4/2/2026 · 6 min read

We Chose PostgreSQL Over Vector Databases. Here's Why.

Everyone told us to use Pinecone or Weaviate. We went with pgvector. Here's the reasoning behind that decision.

When you build a platform that does retrieval-augmented generation — fetching relevant documents to include in AI prompts — everyone assumes you need a dedicated vector database. Pinecone. Weaviate. Qdrant. Chroma.

We looked at all of them. We chose PostgreSQL with pgvector instead. It's been one of our best architectural decisions, and I want to explain why.

The conventional wisdom goes like this: vector databases are purpose-built for similarity search over embeddings. They're faster, more scalable, and have more features for vector operations. PostgreSQL with pgvector is a hack that works for small scale but won't hold up.

The conventional wisdom is wrong for our use case. Here's why.

First, we're multi-tenant. Every customer's data is isolated. PostgreSQL's Row Level Security gives us tenant isolation at the database level — every query automatically filters to the current tenant. With a separate vector database, we'd need to implement tenant isolation ourselves: either a separate index per tenant (operationally complex) or metadata filtering on every query (slower than it sounds at scale).

Second, our data is relational and vectorized. A knowledge chunk has an embedding vector (for similarity search), but it also has a source document ID, a team ID, tags, metadata, a creation date, and a processing status. We need to join chunks with documents, filter by team, sort by date, and search by metadata — all in the same query. In PostgreSQL, this is a single query with a vector similarity clause and standard SQL filters. With a separate vector database, it's two queries (one for vectors, one for metadata) that need to be merged in application code.

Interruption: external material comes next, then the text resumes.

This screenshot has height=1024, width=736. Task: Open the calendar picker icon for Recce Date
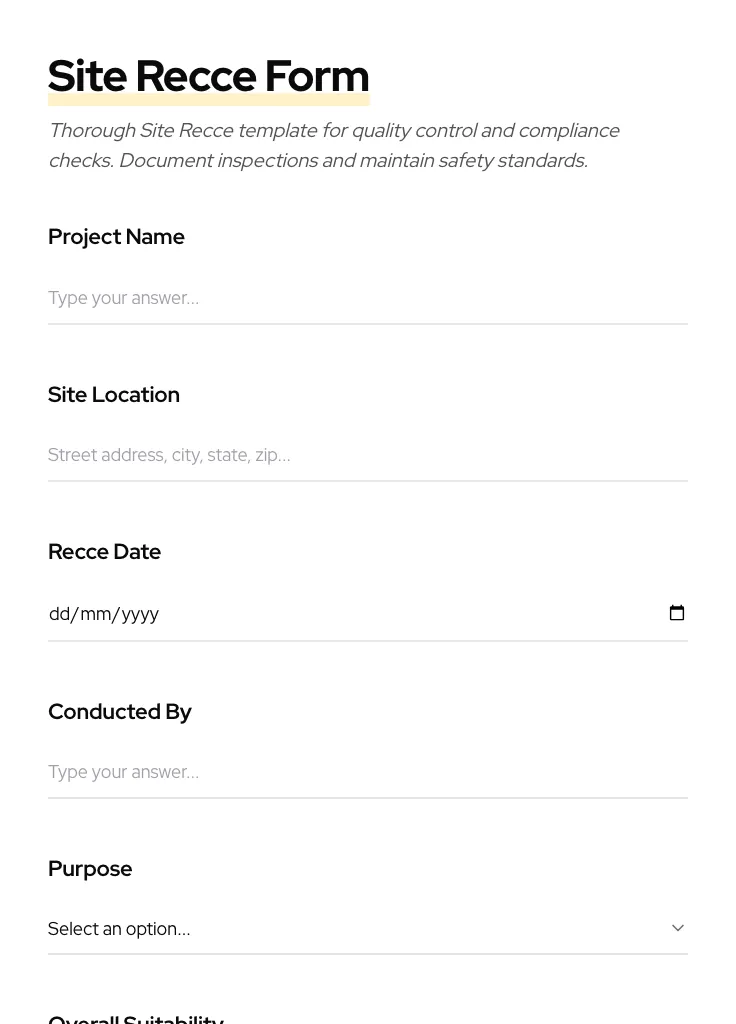coord(677,613)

Third, operational simplicity matters enormously at our stage. We run PostgreSQL for everything: users, teams, agents, runs, billing, audit logs, and now vectors. One database to back up. One database to monitor. One connection pool to manage. One migration system. Adding Pinecone means: another service to provision, another connection to manage, another thing that can go down at 3 AM, another set of credentials to rotate, another vendor's pricing to track.

Fourth, pgvector's performance is more than sufficient for our scale. We're not doing billion-vector nearest-neighbor search. A typical customer has 10,000-100,000 chunks. At that scale, pgvector with an HNSW index returns results in single-digit milliseconds. We'd need to be at millions of vectors per tenant before a dedicated vector database provides meaningful performance advantages.

Fifth, and this one is underappreciated: transactions. When a user uploads a document, we create the document record, generate chunks, create embeddings, and store everything in a single database transaction. If the embedding generation fails halfway through, the entire operation rolls back cleanly. With a separate vector database, you need to coordinate writes across two systems — and handle the case where PostgreSQL succeeds but Pinecone fails, leaving your data in an inconsistent state.

There are legitimate cases for dedicated vector databases. If you have billions of vectors, if you need sub-millisecond search latency, if your queries are pure vector similarity without relational joins, or if you're doing real-time vector index updates at very high throughput — a purpose-built solution makes sense.

For a multi-tenant SaaS platform where each tenant has thousands to hundreds of thousands of vectors, where every query combines vector similarity with relational filters, and where operational simplicity directly translates to faster shipping and fewer outages — PostgreSQL with pgvector is the right call.

We can always add a dedicated vector database later if we hit pgvector's limits. Extraction is straightforward because the embedding vectors and metadata are in well-structured tables. But right now, the complexity cost of an additional database outweighs the performance benefit we'd get from it.

Sometimes the boring technology choice is the right one.